[Saved entries]
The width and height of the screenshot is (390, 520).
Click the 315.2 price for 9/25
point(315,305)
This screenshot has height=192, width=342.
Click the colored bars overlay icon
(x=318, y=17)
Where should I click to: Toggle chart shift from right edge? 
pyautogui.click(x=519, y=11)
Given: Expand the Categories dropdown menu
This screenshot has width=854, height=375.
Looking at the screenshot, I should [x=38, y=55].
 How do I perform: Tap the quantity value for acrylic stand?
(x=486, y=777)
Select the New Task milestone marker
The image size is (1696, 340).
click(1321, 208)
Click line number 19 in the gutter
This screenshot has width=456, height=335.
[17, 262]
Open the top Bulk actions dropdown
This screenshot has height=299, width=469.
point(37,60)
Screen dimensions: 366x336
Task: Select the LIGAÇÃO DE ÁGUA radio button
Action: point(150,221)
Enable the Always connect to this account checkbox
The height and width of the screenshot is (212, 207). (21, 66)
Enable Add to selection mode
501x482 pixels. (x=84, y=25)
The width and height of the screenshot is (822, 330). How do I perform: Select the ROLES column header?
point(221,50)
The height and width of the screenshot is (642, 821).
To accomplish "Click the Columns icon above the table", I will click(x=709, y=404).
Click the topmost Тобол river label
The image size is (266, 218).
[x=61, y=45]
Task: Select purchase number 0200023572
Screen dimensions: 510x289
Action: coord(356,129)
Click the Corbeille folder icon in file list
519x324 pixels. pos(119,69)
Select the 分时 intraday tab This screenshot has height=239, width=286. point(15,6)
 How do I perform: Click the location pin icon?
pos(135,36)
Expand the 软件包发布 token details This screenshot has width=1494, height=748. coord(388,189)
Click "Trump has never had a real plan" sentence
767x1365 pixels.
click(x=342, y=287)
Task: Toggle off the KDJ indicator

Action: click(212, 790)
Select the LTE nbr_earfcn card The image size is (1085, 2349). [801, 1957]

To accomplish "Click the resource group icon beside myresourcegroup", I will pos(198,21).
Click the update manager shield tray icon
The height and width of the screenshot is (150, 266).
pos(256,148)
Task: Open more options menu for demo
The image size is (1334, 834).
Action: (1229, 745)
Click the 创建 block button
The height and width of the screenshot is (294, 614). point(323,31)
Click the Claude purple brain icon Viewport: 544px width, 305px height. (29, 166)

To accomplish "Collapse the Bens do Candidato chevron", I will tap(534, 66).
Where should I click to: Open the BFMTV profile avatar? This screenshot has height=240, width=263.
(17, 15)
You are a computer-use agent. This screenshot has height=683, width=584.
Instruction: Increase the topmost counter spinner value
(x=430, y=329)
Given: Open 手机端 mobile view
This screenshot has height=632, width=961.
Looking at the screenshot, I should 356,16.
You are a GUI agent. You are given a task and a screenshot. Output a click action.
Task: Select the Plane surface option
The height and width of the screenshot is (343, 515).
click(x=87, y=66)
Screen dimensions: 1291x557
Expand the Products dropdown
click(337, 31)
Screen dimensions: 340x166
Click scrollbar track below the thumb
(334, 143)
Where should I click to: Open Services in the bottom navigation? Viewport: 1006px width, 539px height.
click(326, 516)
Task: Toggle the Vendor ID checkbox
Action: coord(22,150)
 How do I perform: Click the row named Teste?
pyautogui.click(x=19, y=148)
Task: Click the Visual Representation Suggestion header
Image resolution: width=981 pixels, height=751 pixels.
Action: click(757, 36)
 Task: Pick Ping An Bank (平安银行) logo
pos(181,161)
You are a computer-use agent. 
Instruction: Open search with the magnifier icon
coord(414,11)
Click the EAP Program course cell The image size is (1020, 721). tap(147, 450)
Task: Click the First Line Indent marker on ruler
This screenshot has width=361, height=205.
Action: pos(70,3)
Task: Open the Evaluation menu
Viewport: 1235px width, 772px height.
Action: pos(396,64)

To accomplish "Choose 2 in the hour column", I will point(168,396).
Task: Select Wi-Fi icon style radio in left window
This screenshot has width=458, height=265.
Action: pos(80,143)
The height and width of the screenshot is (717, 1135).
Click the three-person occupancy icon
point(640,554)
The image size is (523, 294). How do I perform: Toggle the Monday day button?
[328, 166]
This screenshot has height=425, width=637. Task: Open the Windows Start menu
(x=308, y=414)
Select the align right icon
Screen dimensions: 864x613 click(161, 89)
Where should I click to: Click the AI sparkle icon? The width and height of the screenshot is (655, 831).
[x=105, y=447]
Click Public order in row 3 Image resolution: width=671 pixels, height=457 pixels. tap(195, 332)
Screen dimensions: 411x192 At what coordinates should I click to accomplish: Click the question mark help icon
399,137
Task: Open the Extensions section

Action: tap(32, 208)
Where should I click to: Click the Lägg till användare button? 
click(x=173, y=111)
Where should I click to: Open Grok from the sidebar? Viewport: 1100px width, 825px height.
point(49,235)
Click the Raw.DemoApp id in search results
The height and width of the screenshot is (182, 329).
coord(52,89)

**ASSIGNED TASK**
All of the data above needs to be written out again, exactly.

**RESULT FOR THIS EXERCISE**
The width and height of the screenshot is (390, 520).
Click the 315.2 price for 9/25
point(315,305)
This screenshot has height=192, width=342.
Click the colored bars overlay icon
(x=318, y=17)
Where should I click to: Toggle chart shift from right edge? 
pyautogui.click(x=519, y=11)
Given: Expand the Categories dropdown menu
This screenshot has width=854, height=375.
Looking at the screenshot, I should [x=38, y=55].
 How do I perform: Tap the quantity value for acrylic stand?
(x=486, y=777)
Select the New Task milestone marker
The image size is (1696, 340).
click(1321, 208)
Click line number 19 in the gutter
This screenshot has width=456, height=335.
[17, 262]
Open the top Bulk actions dropdown
This screenshot has height=299, width=469.
point(37,60)
Screen dimensions: 366x336
Task: Select the LIGAÇÃO DE ÁGUA radio button
Action: point(150,221)
Enable the Always connect to this account checkbox
The height and width of the screenshot is (212, 207). (21, 66)
Enable Add to selection mode
501x482 pixels. (x=84, y=25)
The width and height of the screenshot is (822, 330). How do I perform: Select the ROLES column header?
point(221,50)
The height and width of the screenshot is (642, 821).
To accomplish "Click the Columns icon above the table", I will click(x=709, y=404).
Click the topmost Тобол river label
The image size is (266, 218).
[x=61, y=45]
Task: Select purchase number 0200023572
Screen dimensions: 510x289
Action: coord(356,129)
Click the Corbeille folder icon in file list
519x324 pixels. pos(119,69)
Select the 分时 intraday tab This screenshot has height=239, width=286. point(15,6)
 How do I perform: Click the location pin icon?
pos(135,36)
Expand the 软件包发布 token details This screenshot has width=1494, height=748. coord(388,189)
Click "Trump has never had a real plan" sentence
767x1365 pixels.
click(x=342, y=287)
Task: Toggle off the KDJ indicator

Action: click(212, 790)
Select the LTE nbr_earfcn card The image size is (1085, 2349). [801, 1957]

To accomplish "Click the resource group icon beside myresourcegroup", I will pos(198,21).
Click the update manager shield tray icon
The height and width of the screenshot is (150, 266).
pos(256,148)
Task: Open more options menu for demo
The image size is (1334, 834).
Action: (1229, 745)
Click the 创建 block button
The height and width of the screenshot is (294, 614). point(323,31)
Click the Claude purple brain icon Viewport: 544px width, 305px height. (29, 166)

To accomplish "Collapse the Bens do Candidato chevron", I will tap(534, 66).
Where should I click to: Open the BFMTV profile avatar? This screenshot has height=240, width=263.
(17, 15)
You are a computer-use agent. This screenshot has height=683, width=584.
Instruction: Increase the topmost counter spinner value
(x=430, y=329)
Given: Open 手机端 mobile view
This screenshot has height=632, width=961.
Looking at the screenshot, I should 356,16.
You are a GUI agent. You are given a task and a screenshot. Output a click action.
Task: Select the Plane surface option
The height and width of the screenshot is (343, 515).
click(x=87, y=66)
Screen dimensions: 1291x557
Expand the Products dropdown
click(337, 31)
Screen dimensions: 340x166
Click scrollbar track below the thumb
(334, 143)
Where should I click to: Open Services in the bottom navigation? Viewport: 1006px width, 539px height.
click(326, 516)
Task: Toggle the Vendor ID checkbox
Action: coord(22,150)
 How do I perform: Click the row named Teste?
pyautogui.click(x=19, y=148)
Task: Click the Visual Representation Suggestion header
Image resolution: width=981 pixels, height=751 pixels.
Action: click(757, 36)
 Task: Pick Ping An Bank (平安银行) logo
pos(181,161)
You are a computer-use agent. 
Instruction: Open search with the magnifier icon
coord(414,11)
Click the EAP Program course cell The image size is (1020, 721). tap(147, 450)
Task: Click the First Line Indent marker on ruler
This screenshot has width=361, height=205.
Action: pos(70,3)
Task: Open the Evaluation menu
Viewport: 1235px width, 772px height.
Action: pos(396,64)

To accomplish "Choose 2 in the hour column", I will point(168,396).
Task: Select Wi-Fi icon style radio in left window
This screenshot has width=458, height=265.
Action: pos(80,143)
The height and width of the screenshot is (717, 1135).
Click the three-person occupancy icon
point(640,554)
The image size is (523, 294). How do I perform: Toggle the Monday day button?
[328, 166]
This screenshot has height=425, width=637. Task: Open the Windows Start menu
(x=308, y=414)
Select the align right icon
Screen dimensions: 864x613 click(161, 89)
Where should I click to: Click the AI sparkle icon? The width and height of the screenshot is (655, 831).
[x=105, y=447]
Click Public order in row 3 Image resolution: width=671 pixels, height=457 pixels. tap(195, 332)
Screen dimensions: 411x192 At what coordinates should I click to accomplish: Click the question mark help icon
399,137
Task: Open the Extensions section

Action: tap(32, 208)
Where should I click to: Click the Lägg till användare button? 
click(x=173, y=111)
Where should I click to: Open Grok from the sidebar? Viewport: 1100px width, 825px height.
point(49,235)
Click the Raw.DemoApp id in search results
The height and width of the screenshot is (182, 329).
coord(52,89)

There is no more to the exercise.